Mucus is the normal secretory product lining the epithelium. It is more than 90% water with the principal polymeric component being the gel-forming mucins MUC5B and MUC5AC. The former is a primary secretory polymeric protein from submucosal glands and the latter is the main gel-forming mucin from surface mucous or goblet cells. There are small amounts of MUC2 in the airways of persons with chronic infection and inflammation such as in bronchiectasis or cystic fibrosis (CF). MUC7 is expressed in serous cells of the submucosal glands but gene expression levels are not altered in chronic airway diseases such as CF. In health, these gel-forming mucins form long, linearly linked oligomers joined by disulfide bonds. In normal mucus, there is minimal intramolecular cross-linking and the polymeric nature comes from the length of the oligomers and their entanglement, producing what has been called a “tangled network.” The abnormal sputum structure seen in conditions like plastic bronchitis or fatal asthma may be due to abnormal cross-linking between adjacent mucin oligomers ( Fig. 2 ).
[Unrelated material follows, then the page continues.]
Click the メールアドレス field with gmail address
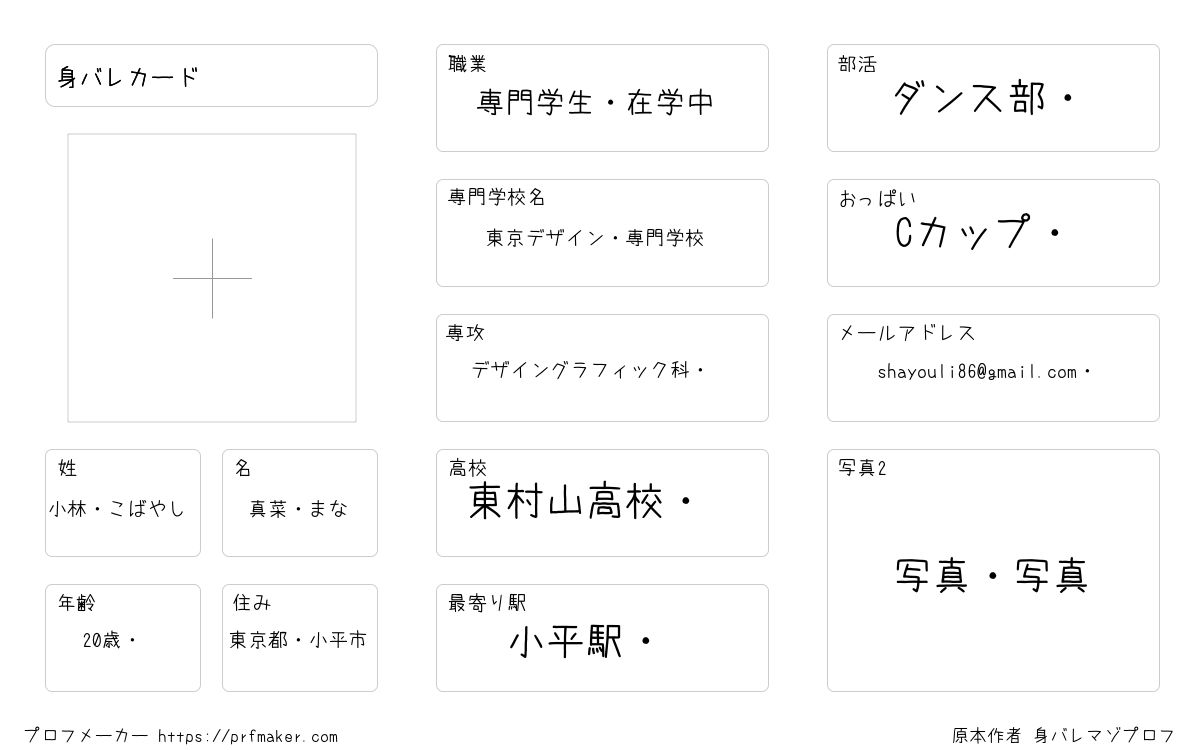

Confocal micrograph of a plastic bronchitis cast showing dense mucin polymers in red but no copolymers of DNA and F-actin. DNA, pseudo-color green, is only stained within the nuclei of inflammatory cells.

The core mucin proteins are heavily decorated by sugar moieties forming a bottlebrush structure. Serine and threonine are prominent among these sugars. Studies of the core proteins in mucins have been hampered as antibodies to the core mucin proteins may bind poorly because of the carbohydrate coat.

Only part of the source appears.